Data provided section start
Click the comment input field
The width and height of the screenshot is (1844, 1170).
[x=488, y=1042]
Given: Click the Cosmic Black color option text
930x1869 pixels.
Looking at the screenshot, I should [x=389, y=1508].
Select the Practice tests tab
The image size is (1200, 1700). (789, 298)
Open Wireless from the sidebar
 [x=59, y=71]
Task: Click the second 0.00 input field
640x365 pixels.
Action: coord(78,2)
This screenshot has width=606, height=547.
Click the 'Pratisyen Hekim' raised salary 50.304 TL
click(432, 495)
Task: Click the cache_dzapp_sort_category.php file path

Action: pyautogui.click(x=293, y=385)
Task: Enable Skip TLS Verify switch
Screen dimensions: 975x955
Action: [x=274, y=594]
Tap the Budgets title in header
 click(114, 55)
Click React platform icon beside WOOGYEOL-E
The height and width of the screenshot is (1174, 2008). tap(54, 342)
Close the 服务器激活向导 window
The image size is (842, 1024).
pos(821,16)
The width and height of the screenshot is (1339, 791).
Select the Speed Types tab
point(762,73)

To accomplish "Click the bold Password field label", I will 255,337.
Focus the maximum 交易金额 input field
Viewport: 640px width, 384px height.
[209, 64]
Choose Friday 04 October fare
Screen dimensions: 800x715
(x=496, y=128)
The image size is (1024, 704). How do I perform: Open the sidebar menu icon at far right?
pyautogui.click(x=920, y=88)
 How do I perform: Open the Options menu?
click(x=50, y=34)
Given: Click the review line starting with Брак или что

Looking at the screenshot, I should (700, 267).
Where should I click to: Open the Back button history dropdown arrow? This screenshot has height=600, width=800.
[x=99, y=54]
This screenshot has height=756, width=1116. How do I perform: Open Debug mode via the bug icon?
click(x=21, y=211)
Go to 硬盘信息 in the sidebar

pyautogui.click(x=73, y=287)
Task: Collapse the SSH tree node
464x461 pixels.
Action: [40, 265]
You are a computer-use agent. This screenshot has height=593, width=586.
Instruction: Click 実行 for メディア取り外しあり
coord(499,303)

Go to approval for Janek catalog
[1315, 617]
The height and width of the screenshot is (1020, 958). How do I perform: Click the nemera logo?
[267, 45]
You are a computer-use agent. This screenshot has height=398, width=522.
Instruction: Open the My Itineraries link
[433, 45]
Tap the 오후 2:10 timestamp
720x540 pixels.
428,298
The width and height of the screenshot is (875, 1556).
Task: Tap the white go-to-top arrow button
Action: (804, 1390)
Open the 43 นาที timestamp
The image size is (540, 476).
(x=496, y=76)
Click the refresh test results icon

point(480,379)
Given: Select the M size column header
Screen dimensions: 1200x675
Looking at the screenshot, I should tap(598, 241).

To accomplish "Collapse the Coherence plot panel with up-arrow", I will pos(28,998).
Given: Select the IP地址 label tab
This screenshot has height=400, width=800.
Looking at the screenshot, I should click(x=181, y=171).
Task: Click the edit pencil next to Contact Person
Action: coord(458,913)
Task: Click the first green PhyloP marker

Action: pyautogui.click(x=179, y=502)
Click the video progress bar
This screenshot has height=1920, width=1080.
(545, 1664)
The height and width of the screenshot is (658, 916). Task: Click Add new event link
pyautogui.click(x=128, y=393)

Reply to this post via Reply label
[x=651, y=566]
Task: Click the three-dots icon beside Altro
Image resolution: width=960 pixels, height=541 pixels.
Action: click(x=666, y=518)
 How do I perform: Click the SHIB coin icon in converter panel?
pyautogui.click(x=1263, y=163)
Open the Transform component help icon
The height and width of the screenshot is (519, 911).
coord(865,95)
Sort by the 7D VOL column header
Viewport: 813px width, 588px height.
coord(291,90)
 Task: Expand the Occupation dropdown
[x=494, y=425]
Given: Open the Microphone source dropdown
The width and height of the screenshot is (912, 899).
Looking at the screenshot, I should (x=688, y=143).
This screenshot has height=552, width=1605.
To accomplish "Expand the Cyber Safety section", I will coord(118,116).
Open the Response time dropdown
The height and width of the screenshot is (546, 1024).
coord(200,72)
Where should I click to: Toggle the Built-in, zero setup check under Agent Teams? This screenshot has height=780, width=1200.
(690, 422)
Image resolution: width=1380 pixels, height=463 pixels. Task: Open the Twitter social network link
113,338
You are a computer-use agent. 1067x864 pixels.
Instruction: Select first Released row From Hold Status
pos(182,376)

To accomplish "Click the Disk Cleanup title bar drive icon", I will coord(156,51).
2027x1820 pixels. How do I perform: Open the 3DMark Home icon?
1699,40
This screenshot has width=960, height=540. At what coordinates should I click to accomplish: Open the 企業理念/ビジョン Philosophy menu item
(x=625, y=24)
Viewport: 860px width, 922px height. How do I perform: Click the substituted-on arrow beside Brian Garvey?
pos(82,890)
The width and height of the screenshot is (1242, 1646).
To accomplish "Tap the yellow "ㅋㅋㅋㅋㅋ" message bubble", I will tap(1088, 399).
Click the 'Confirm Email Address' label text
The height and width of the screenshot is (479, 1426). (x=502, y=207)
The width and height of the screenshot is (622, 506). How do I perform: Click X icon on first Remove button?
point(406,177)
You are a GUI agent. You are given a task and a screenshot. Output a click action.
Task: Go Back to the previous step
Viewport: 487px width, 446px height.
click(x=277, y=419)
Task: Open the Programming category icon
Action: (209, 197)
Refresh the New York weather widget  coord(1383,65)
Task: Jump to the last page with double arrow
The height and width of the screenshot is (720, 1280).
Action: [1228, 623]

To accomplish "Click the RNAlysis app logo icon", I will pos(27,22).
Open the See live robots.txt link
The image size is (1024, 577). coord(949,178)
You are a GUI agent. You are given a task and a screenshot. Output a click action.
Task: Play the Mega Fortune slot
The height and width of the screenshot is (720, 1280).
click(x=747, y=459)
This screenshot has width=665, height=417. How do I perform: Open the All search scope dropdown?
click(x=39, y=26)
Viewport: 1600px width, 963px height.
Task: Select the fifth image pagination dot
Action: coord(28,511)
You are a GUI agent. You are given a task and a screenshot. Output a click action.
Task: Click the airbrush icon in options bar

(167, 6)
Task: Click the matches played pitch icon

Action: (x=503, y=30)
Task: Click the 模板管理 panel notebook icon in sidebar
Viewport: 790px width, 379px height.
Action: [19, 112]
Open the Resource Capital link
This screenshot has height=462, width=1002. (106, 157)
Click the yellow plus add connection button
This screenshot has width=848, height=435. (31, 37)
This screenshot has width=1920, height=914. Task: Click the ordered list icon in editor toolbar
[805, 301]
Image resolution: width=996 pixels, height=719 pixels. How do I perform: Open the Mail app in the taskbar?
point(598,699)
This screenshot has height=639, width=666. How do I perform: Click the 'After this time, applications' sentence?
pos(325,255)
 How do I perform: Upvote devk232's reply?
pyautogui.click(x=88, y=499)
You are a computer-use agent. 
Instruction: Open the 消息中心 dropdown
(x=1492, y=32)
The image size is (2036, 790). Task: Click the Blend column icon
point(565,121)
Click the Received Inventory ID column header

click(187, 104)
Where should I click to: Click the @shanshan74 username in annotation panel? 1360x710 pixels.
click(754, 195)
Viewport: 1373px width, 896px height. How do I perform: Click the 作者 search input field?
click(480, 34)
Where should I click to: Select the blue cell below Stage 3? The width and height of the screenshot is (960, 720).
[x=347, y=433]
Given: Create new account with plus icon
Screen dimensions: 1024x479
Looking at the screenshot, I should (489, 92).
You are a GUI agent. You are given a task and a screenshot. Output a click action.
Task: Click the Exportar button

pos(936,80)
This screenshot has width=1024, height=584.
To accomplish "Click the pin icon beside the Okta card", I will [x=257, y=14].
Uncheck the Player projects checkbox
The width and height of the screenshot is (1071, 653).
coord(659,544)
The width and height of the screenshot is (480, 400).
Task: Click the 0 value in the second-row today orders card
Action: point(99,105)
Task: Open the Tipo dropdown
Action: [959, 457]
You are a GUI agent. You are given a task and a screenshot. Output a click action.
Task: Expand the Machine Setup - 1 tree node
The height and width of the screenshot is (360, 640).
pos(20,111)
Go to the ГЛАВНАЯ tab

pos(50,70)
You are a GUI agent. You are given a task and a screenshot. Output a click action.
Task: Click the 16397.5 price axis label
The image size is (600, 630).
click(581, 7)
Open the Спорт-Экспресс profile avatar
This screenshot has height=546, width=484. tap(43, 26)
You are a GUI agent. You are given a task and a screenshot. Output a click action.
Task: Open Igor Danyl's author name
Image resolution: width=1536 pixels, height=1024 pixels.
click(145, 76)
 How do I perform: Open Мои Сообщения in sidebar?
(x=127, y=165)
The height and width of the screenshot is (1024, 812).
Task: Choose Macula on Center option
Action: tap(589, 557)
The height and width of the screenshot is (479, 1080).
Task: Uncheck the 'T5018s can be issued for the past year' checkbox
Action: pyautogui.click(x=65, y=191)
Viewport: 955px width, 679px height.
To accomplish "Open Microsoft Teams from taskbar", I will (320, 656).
Data provided section end
• **Required work**: What lines of the data include the word "Collapse"? Copy each of them.

• **Reply to the exercise**:
Task: Collapse the SSH tree node
To accomplish "Collapse the Coherence plot panel with up-arrow", I will pos(28,998).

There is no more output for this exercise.